This week, this question really hit me, as I acted as an advocate for someone being unfairly treated by the DSS. How many people in this country claim benefit fraudulently? And who does the DSS decide to treat as the fraudulent ones who aren’t entitled to benefit? Yes, that’s right, the ones who actually need it!!
First, they send a compliance officer to your door with not even a week’s notice. You comply and wait in for two hours, then you sit there while they ask you every sort of degrading question you can imagine. This goes on for three hours, and when the questioning is over, they say that the form is too messy and that they want to copy it out again and come back in three hours. So you wait there, until they come back and read out what they have written, never are you given the opportunity to read the form, simply told it will take too much time. They make you sign the form, and then leave.

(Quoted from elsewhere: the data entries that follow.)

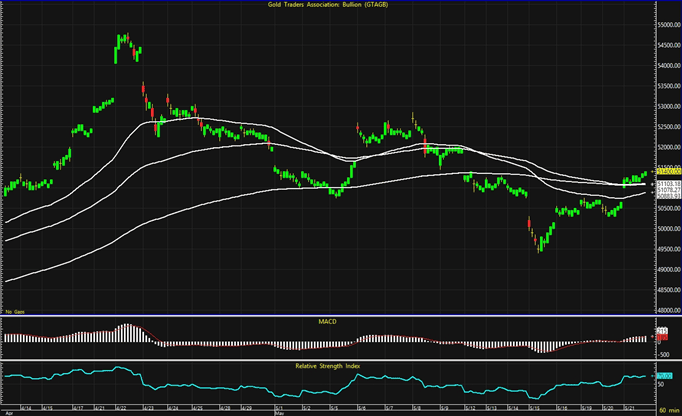
Task: Click the RSI current value tag
Action: pos(667,376)
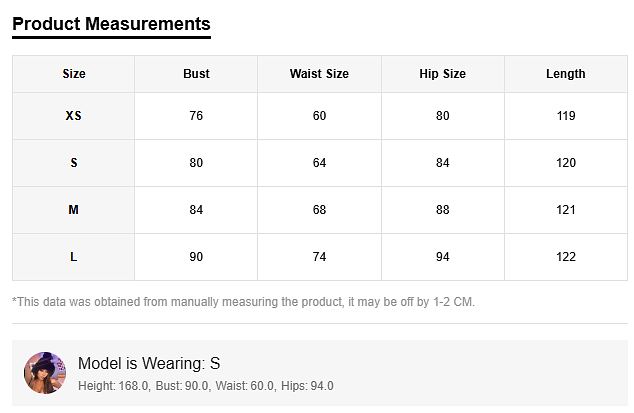Click the Waist Size column header
The width and height of the screenshot is (634, 413).
point(319,74)
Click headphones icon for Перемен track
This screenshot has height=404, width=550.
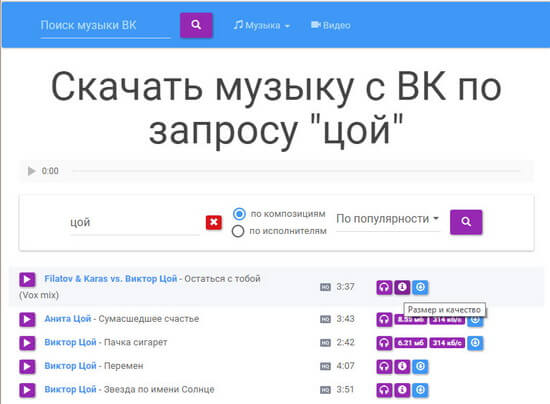click(x=384, y=367)
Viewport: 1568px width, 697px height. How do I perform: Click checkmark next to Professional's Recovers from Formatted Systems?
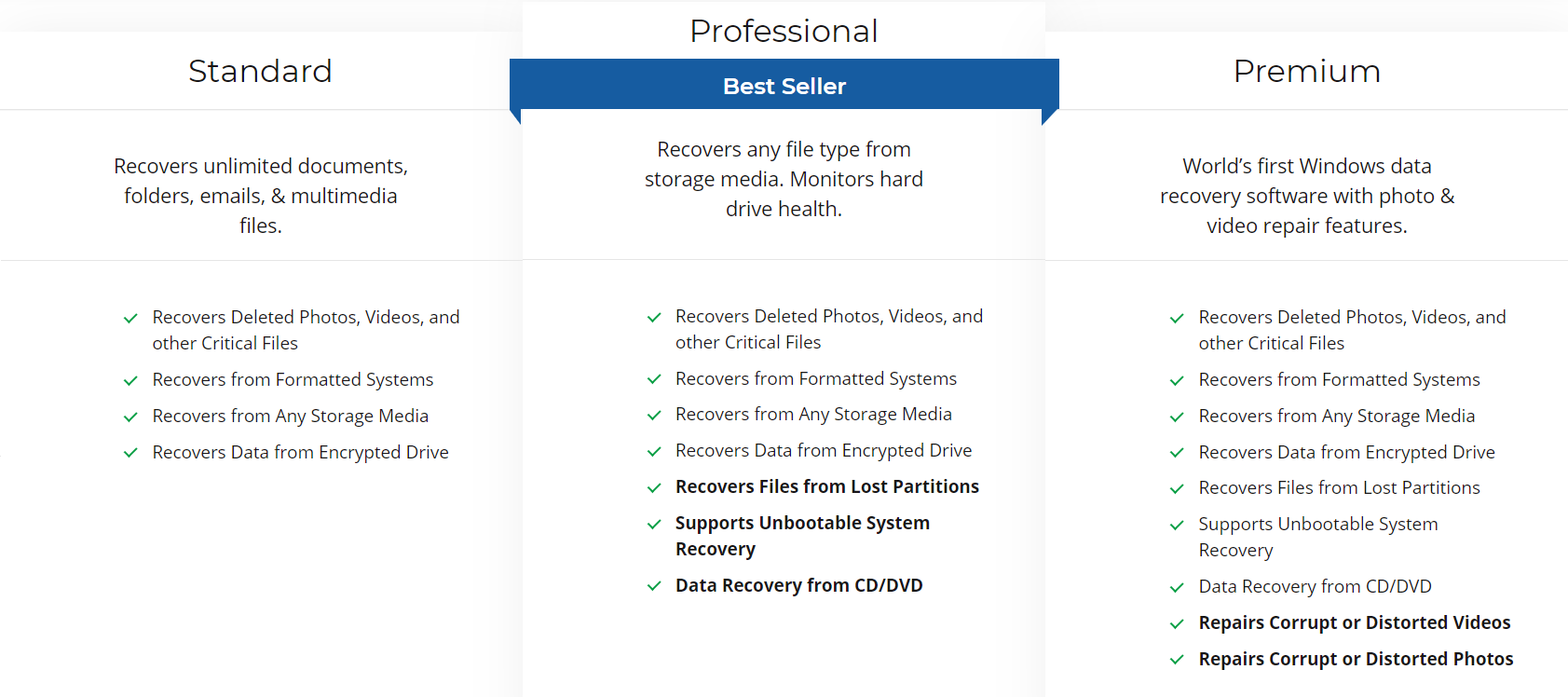(x=654, y=380)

You hear nothing for a month, and then your benefit just doesn’t arrive. You phone up and they tell you it’s been suspended, and that you have to claim another benefit. You get the form and fill it in, then phone them up again and they tell you that, actually, the benefit will be restarted instantly. You receive the giro in one day.

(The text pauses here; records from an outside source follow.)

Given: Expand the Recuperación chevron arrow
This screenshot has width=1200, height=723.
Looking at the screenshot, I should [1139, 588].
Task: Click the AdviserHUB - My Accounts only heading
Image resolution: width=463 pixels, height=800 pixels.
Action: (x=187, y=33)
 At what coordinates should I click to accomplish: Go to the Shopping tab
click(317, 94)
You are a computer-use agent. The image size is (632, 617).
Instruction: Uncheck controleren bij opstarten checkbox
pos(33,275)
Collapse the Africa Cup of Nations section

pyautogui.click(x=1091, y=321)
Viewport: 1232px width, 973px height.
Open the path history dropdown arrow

Then another month down the line, and you receive a letter saying that you are living with your carer as if in a civil partnership, when said carer does not even have the same address. You phone up to find out about fighting the decision and they send you an appeal form. You fill this in and send it back.
Another month, and your money, again, doesn’t arrive. You phone up, and are told that you HAVE to write a letter asking for a reconsideration, and send it to them. Once they receive it, they will send it to their main office, which will take three days, then they will be able to make a decision and resume benefit payment. You send a letter.
A week later, you telephone the office, to try and find out what is going on and are told that the reconsideration happens automatically once an appeal form is received. They then go on to tell you that your benefit payment will not be made until at least three weeks time, and this is the earliest case scenario.
This is what happened to the person I am an advocate for. This person is very fragile emotionally, is disabled and has severe mental health difficulties. She is in genuine need of state benefit, as employment is simply not an option for her, but the DSS decide to pursue her, rather than some of the people who claim benefit and run a full time job on the quiet.
It is about time that someone told the DSS that they are not above the law, and that they should not just stop someone’s benefits with no prior warning, without clear proof of a person’s situation. The decision makers would not consider it at all appropriate for their money to be suddenly stopped, with no other income, and no way of paying their bills, for “at least three weeks”.
I would like to see how they would manage that situation. I can hardly imagine that they would cope very well, and yet, they expect someone with serious illnesses to deal with it. The government need to stop protecting the guilty, and start looking after the ones who are in genuine need!